The PCI code has several paths where the struct pci_host_bridge is freed directly. This is wrong because it contains a struct device which is refcounted and should be freed using put_device(). This can result in use-after-free errors. I think this problem has existed since 2012 with commit 7b5436635800 ("PCI: add generic device into pci_host_bridge struct"). It generally hasn't mattered as most host bridge drivers are still built-in and can't unbind.
The problem is a struct device should never be freed directly once device_initialize() is called and a ref is held, but that doesn't happen until pci_register_host_bridge(). There's then a window between allocating the host bridge and pci_register_host_bridge() where kfree should be used. This is fragile and requires callers to do the right thing. To fix this, we need to split device_register() into device_initialize() and device_add() calls, so that the host bridge struct is always freed by using a put_device().

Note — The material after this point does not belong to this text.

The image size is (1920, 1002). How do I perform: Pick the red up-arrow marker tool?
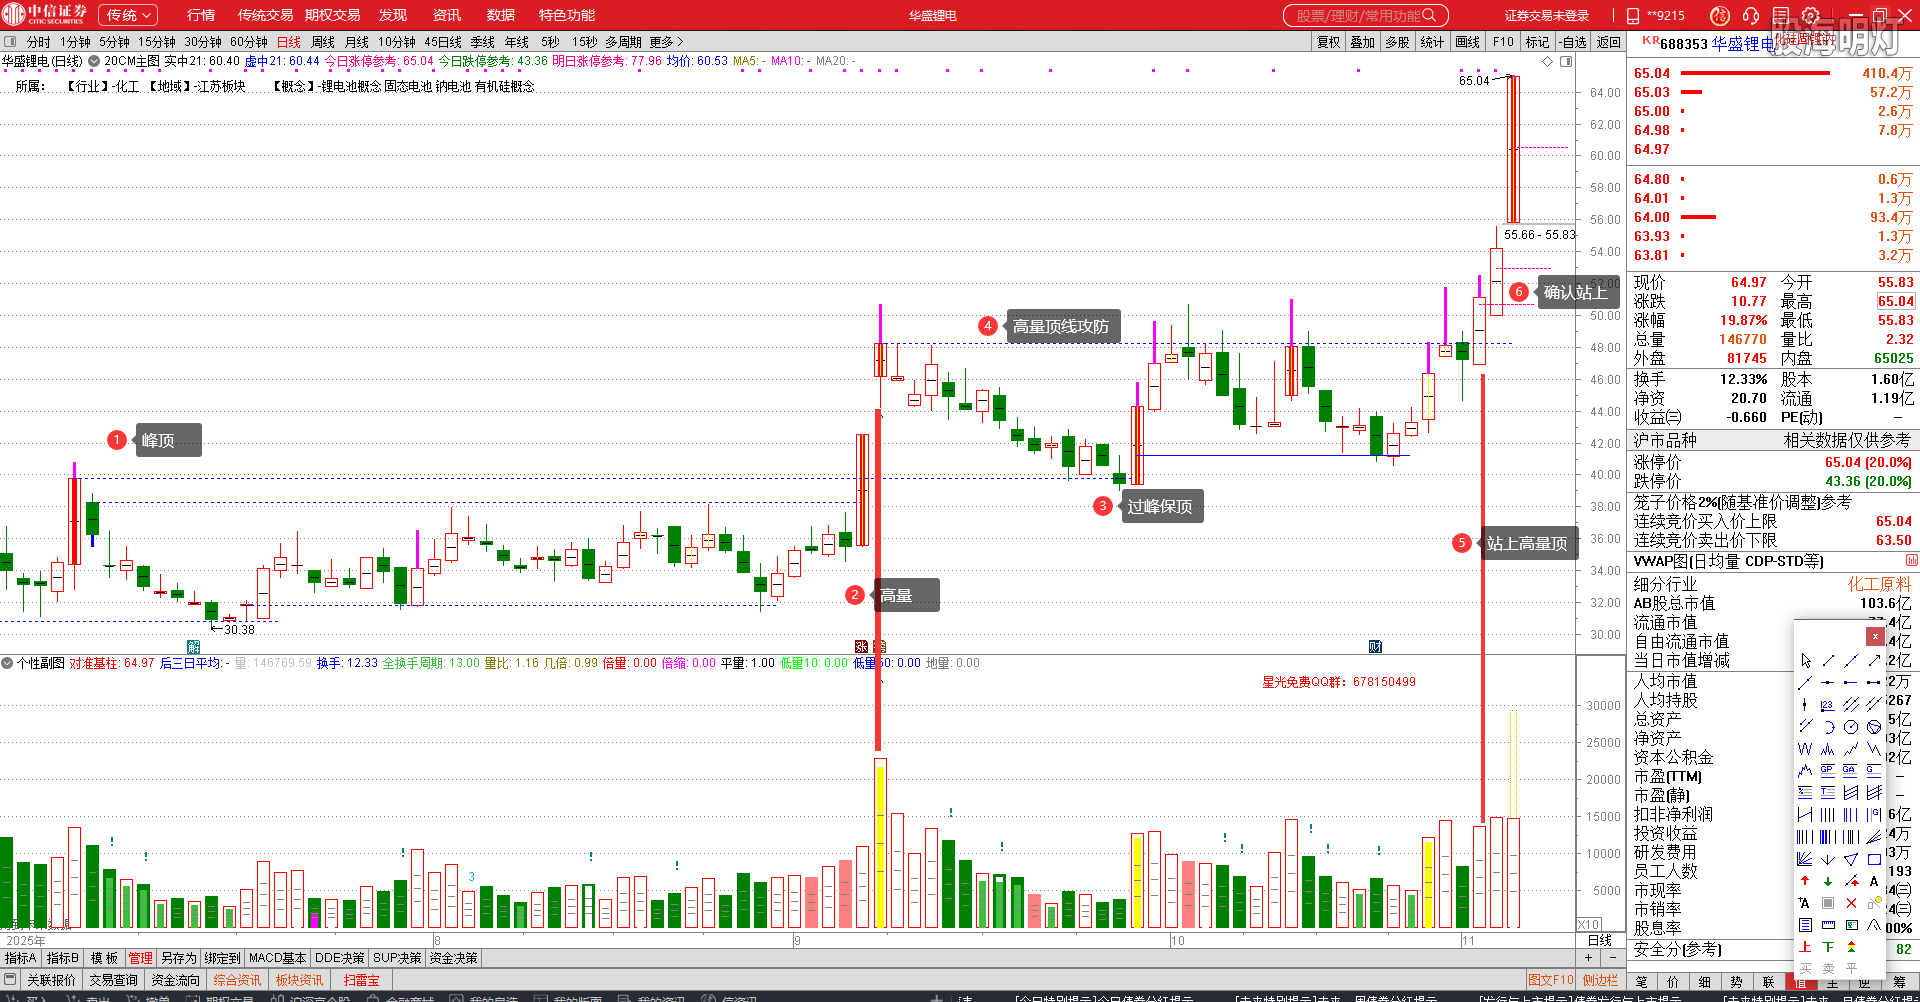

devm_pci_alloc_host_bridge() is using devm_kzalloc() to allocate struct pci_host_bridge which will be freed directly. Instead, we can use a custom devres action to call put_device().
Link: https://lore.kernel.org/r/20200513223859.11295-2-robh@kernel.org Reported-by: Anders Roxell anders.roxell@linaro.org Tested-by: Anders Roxell anders.roxell@linaro.org Signed-off-by: Rob Herring robh@kernel.org Signed-off-by: Bjorn Helgaas bhelgaas@google.com Reviewed-by: Lorenzo Pieralisi lorenzo.pieralisi@arm.com Acked-by: Arnd Bergmann arnd@arndb.de [tyhicks: Minor contextual change in pci_init_host_bridge() due to the lack of a native_dpc member in the pci_host_bridge struct. It was added in v5.7 with commit ac1c8e35a326 ("PCI/DPC: Add Error Disconnect Recover (EDR) support")] Signed-off-by: Tyler Hicks tyhicks@linux.microsoft.com
This commit has been identified as a fix for random memory corruption that we're experiencing in production. The memory corruption is easily reproducible on 5.4.150 and we get a nice KASAN splat that led us to discovering the upstream fix that wasn't marked for stable inclusion. I don't see any obvious reasons why this wouldn't be a valid linux-5.4.y candidate and hope we can get it applied there.
I've verified that the KASAN splat goes away and I don't see any other evidence of the memory corruption issue once this commit is applied to 5.4.150.
Now queued up,t hanks.
greg k-h